Records for this task:
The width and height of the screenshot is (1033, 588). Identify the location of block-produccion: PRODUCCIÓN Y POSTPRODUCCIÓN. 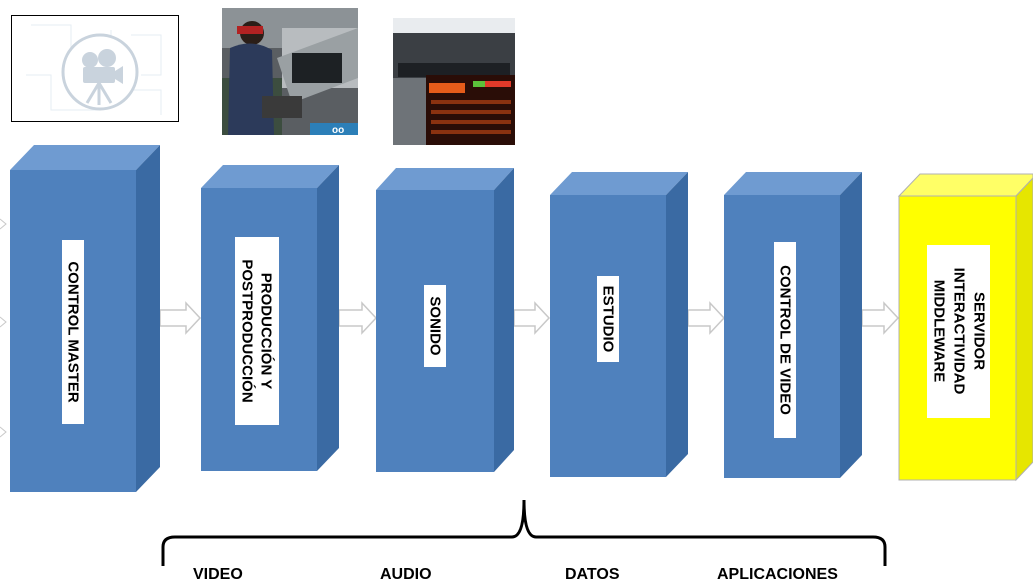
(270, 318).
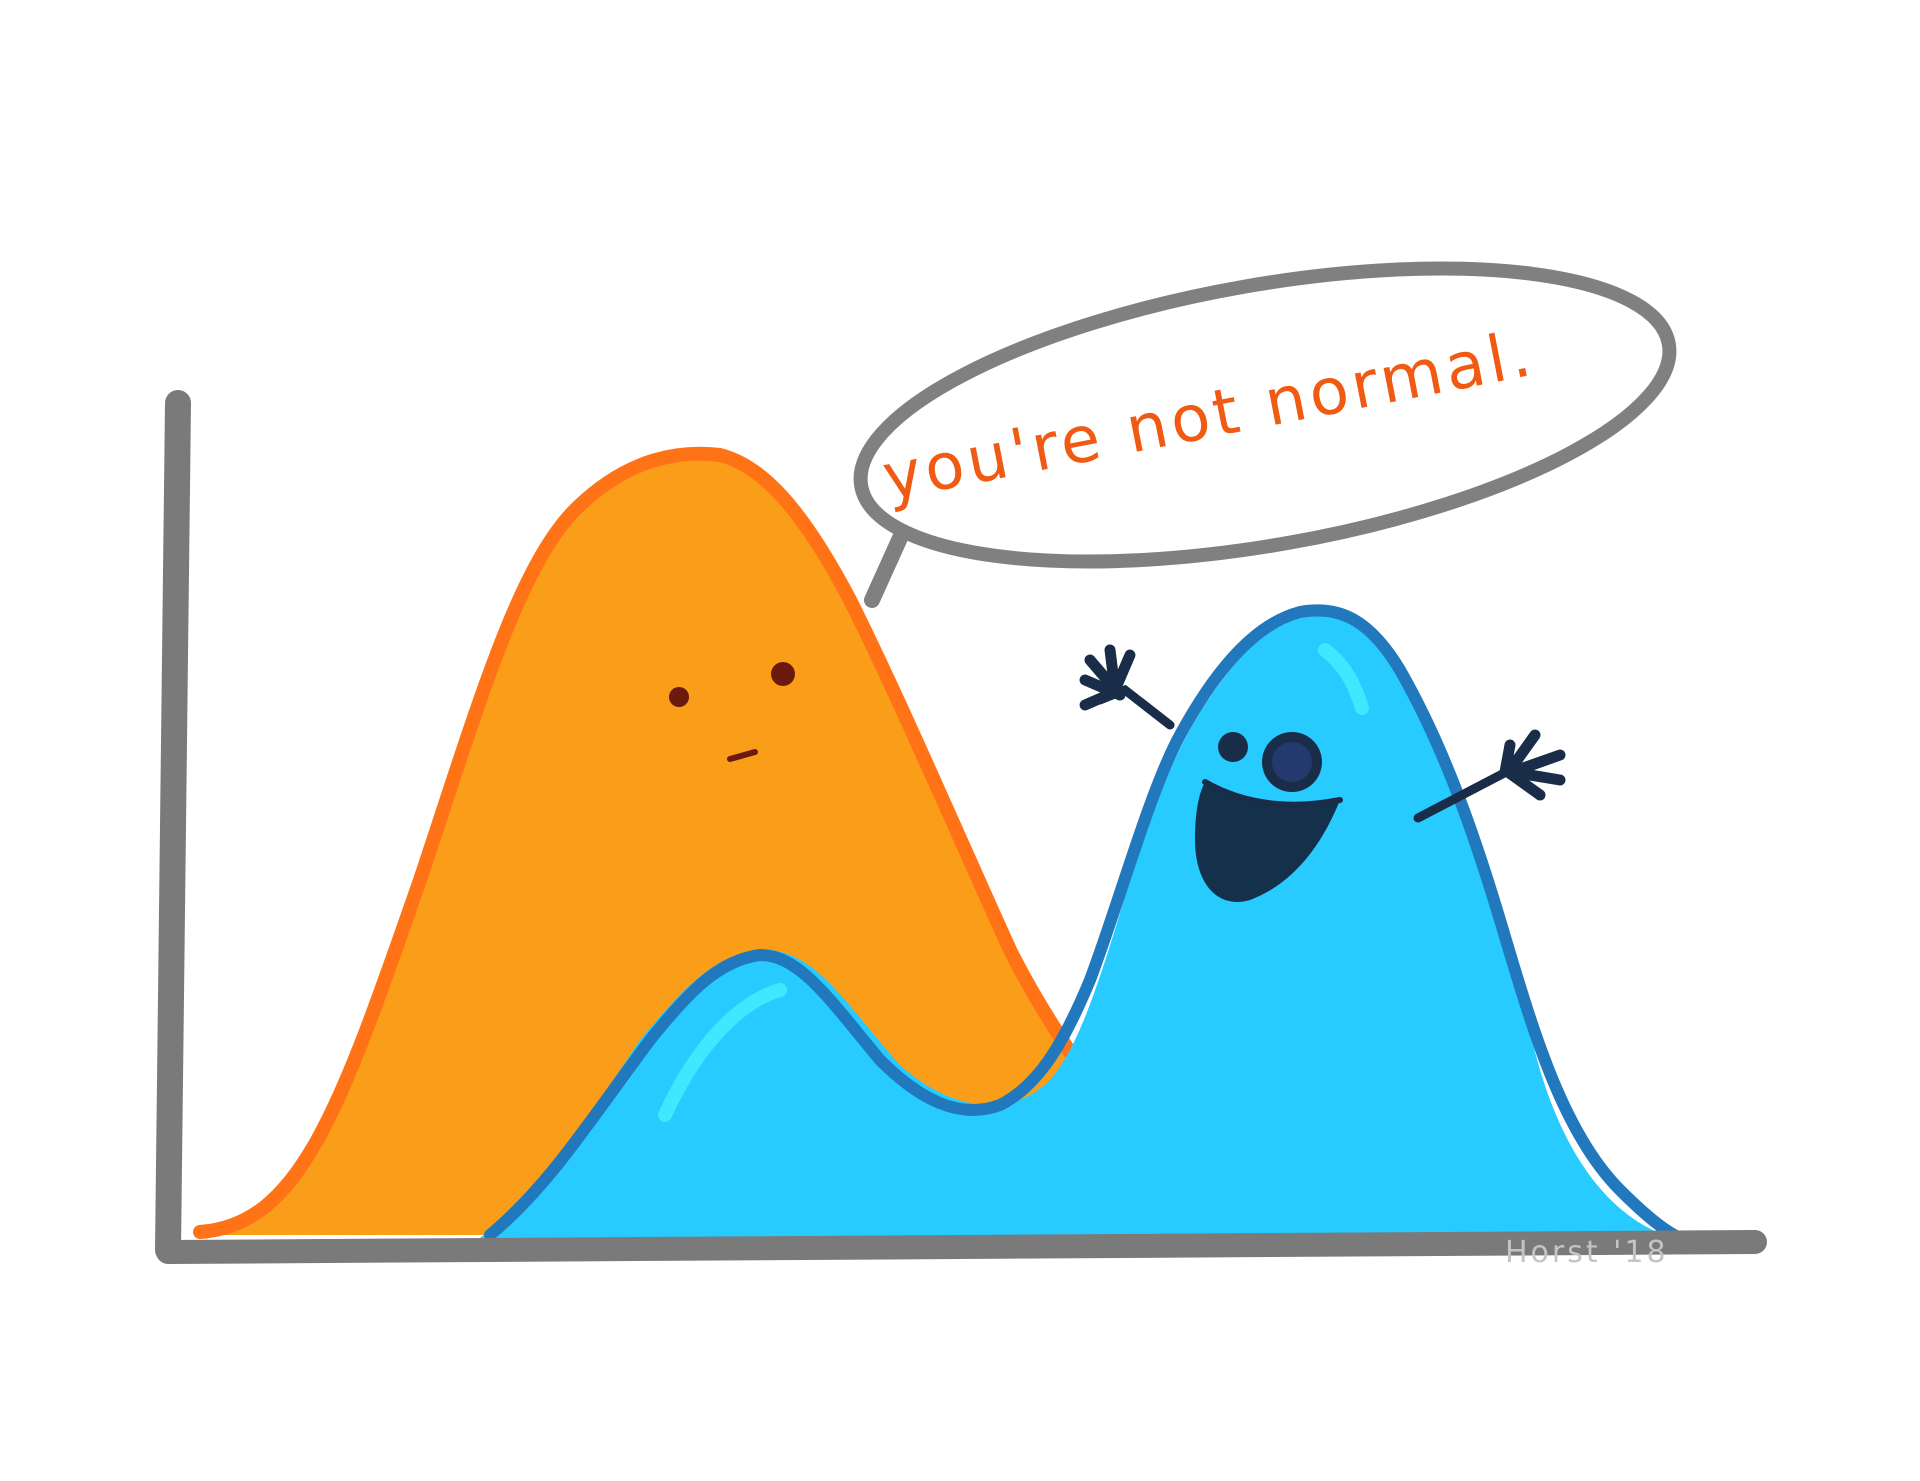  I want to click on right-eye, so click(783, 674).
...
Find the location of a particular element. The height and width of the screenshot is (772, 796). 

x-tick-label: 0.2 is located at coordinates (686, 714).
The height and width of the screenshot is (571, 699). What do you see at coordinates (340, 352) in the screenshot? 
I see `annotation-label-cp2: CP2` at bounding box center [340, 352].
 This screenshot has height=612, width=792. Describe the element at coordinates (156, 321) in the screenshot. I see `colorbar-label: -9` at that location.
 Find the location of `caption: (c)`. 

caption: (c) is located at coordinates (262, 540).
--
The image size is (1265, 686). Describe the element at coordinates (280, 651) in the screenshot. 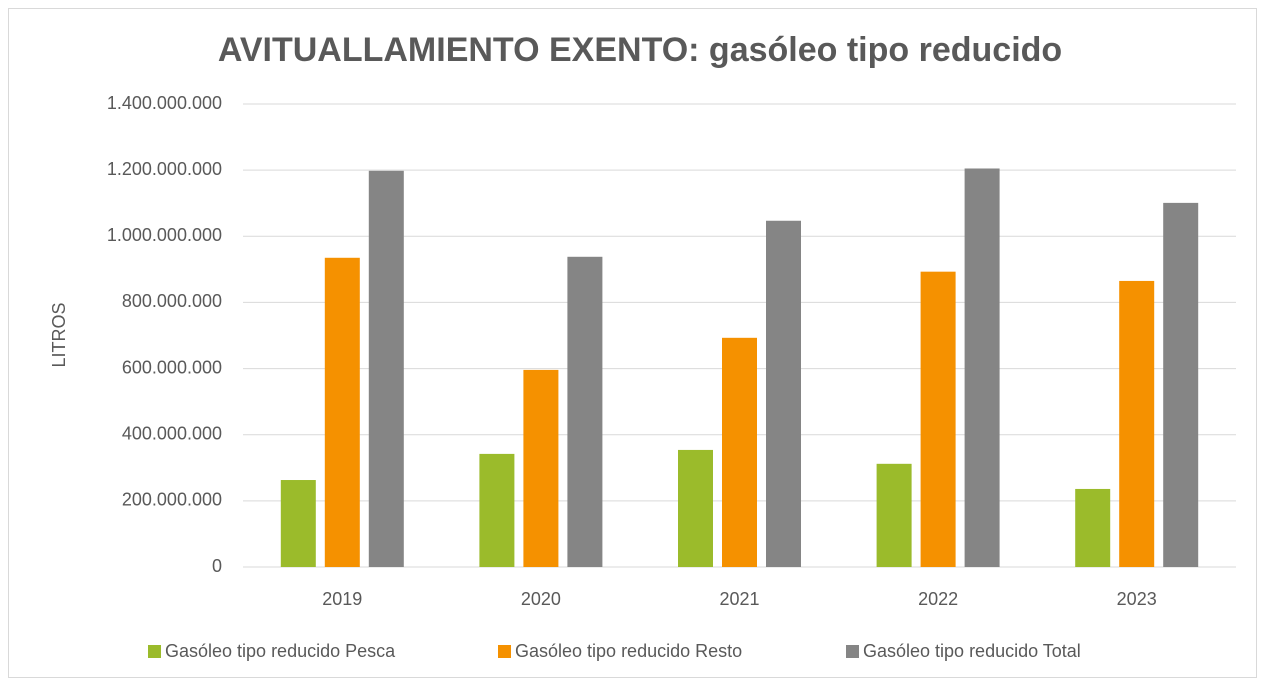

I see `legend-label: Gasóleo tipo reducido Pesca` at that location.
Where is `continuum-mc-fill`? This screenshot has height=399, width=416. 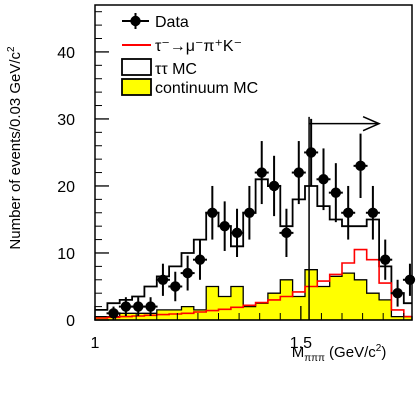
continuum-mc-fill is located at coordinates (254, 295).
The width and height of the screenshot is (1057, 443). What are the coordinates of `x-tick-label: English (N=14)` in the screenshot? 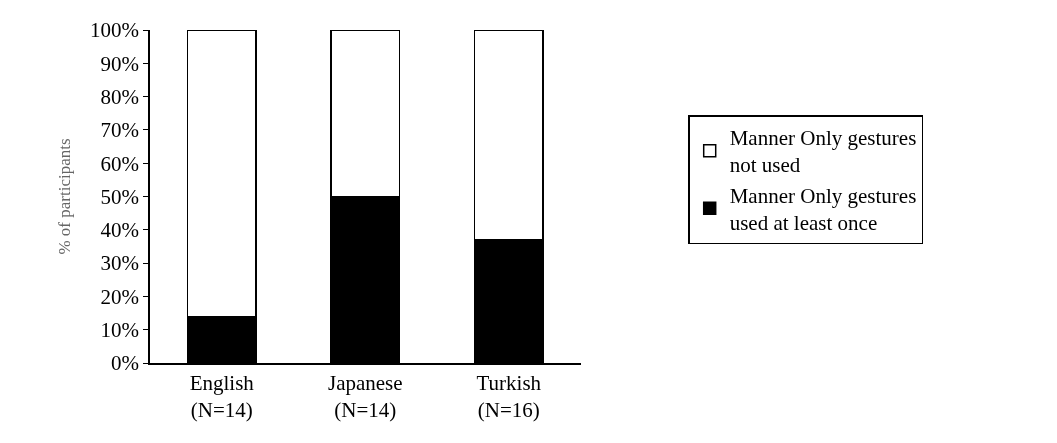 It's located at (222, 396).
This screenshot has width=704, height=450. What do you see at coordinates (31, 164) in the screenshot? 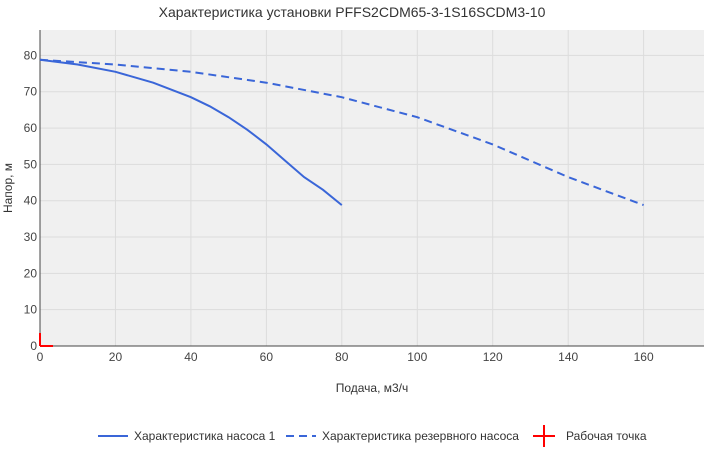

Work request: Rewrite the rows from the line with "The width and height of the screenshot is (1033, 588)." up to and including the line with "I want to click", changing "Identify" to "Determine" and keeping all else the same. Leave the pictures out.

Answer box:
The width and height of the screenshot is (1033, 588). Determine the location of block-produccion: PRODUCCIÓN Y POSTPRODUCCIÓN. 
(270, 318).
  I want to click on right-eye, so click(783, 674).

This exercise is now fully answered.